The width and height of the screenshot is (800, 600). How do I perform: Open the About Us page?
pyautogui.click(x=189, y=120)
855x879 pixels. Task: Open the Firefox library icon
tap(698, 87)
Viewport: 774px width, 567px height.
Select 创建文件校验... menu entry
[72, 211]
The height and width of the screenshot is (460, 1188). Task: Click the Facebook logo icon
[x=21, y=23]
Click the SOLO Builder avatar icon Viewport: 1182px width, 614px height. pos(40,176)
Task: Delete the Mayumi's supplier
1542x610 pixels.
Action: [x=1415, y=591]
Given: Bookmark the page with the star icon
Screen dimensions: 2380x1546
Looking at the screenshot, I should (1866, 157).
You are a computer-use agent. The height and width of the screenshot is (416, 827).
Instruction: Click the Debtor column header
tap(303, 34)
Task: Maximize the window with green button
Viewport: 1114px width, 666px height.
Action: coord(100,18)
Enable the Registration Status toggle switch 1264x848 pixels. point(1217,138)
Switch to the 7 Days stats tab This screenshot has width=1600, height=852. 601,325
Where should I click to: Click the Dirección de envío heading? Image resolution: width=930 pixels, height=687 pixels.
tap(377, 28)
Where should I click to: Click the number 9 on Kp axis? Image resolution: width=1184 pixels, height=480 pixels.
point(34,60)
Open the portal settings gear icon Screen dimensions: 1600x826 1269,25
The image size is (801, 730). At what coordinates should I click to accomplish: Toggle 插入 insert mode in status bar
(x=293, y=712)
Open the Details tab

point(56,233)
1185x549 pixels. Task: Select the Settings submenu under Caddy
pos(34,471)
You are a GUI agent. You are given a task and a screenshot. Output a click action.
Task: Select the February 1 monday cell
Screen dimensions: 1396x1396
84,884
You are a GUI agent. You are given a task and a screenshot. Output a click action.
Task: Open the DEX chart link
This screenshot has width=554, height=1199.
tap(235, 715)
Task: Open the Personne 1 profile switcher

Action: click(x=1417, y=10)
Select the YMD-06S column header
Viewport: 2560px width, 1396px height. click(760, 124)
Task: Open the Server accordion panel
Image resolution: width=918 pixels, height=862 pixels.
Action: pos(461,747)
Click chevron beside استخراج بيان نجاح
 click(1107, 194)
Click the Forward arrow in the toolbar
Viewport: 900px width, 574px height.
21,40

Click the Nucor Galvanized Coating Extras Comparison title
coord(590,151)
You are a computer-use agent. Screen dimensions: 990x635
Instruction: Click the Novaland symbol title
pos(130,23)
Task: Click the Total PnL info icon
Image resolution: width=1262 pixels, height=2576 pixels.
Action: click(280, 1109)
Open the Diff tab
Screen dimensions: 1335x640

#####

### Given task
Reproduce all of the data above, changing "column header" to "column heading" and leaving everything else unchanged.

### Answer to the exercise
The width and height of the screenshot is (800, 600). How do I perform: Open the About Us page?
pyautogui.click(x=189, y=120)
855x879 pixels. Task: Open the Firefox library icon
tap(698, 87)
Viewport: 774px width, 567px height.
Select 创建文件校验... menu entry
[72, 211]
The height and width of the screenshot is (460, 1188). Task: Click the Facebook logo icon
[x=21, y=23]
Click the SOLO Builder avatar icon Viewport: 1182px width, 614px height. pos(40,176)
Task: Delete the Mayumi's supplier
1542x610 pixels.
Action: [x=1415, y=591]
Given: Bookmark the page with the star icon
Screen dimensions: 2380x1546
Looking at the screenshot, I should (1866, 157).
You are a computer-use agent. The height and width of the screenshot is (416, 827).
Instruction: Click the Debtor column heading
tap(303, 34)
Task: Maximize the window with green button
Viewport: 1114px width, 666px height.
Action: coord(100,18)
Enable the Registration Status toggle switch 1264x848 pixels. point(1217,138)
Switch to the 7 Days stats tab This screenshot has width=1600, height=852. 601,325
Where should I click to: Click the Dirección de envío heading? Image resolution: width=930 pixels, height=687 pixels.
tap(377, 28)
Where should I click to: Click the number 9 on Kp axis? Image resolution: width=1184 pixels, height=480 pixels.
point(34,60)
Open the portal settings gear icon Screen dimensions: 1600x826 1269,25
The image size is (801, 730). At what coordinates should I click to accomplish: Toggle 插入 insert mode in status bar
(x=293, y=712)
Open the Details tab

point(56,233)
1185x549 pixels. Task: Select the Settings submenu under Caddy
pos(34,471)
You are a GUI agent. You are given a task and a screenshot. Output a click action.
Task: Select the February 1 monday cell
Screen dimensions: 1396x1396
84,884
You are a GUI agent. You are given a task and a screenshot. Output a click action.
Task: Open the DEX chart link
This screenshot has width=554, height=1199.
tap(235, 715)
Task: Open the Personne 1 profile switcher

Action: click(x=1417, y=10)
Select the YMD-06S column heading
Viewport: 2560px width, 1396px height. click(760, 124)
Task: Open the Server accordion panel
Image resolution: width=918 pixels, height=862 pixels.
Action: pos(461,747)
Click chevron beside استخراج بيان نجاح
 click(1107, 194)
Click the Forward arrow in the toolbar
Viewport: 900px width, 574px height.
21,40

Click the Nucor Galvanized Coating Extras Comparison title
coord(590,151)
You are a computer-use agent. Screen dimensions: 990x635
Instruction: Click the Novaland symbol title
pos(130,23)
Task: Click the Total PnL info icon
Image resolution: width=1262 pixels, height=2576 pixels.
Action: click(280, 1109)
Open the Diff tab
Screen dimensions: 1335x640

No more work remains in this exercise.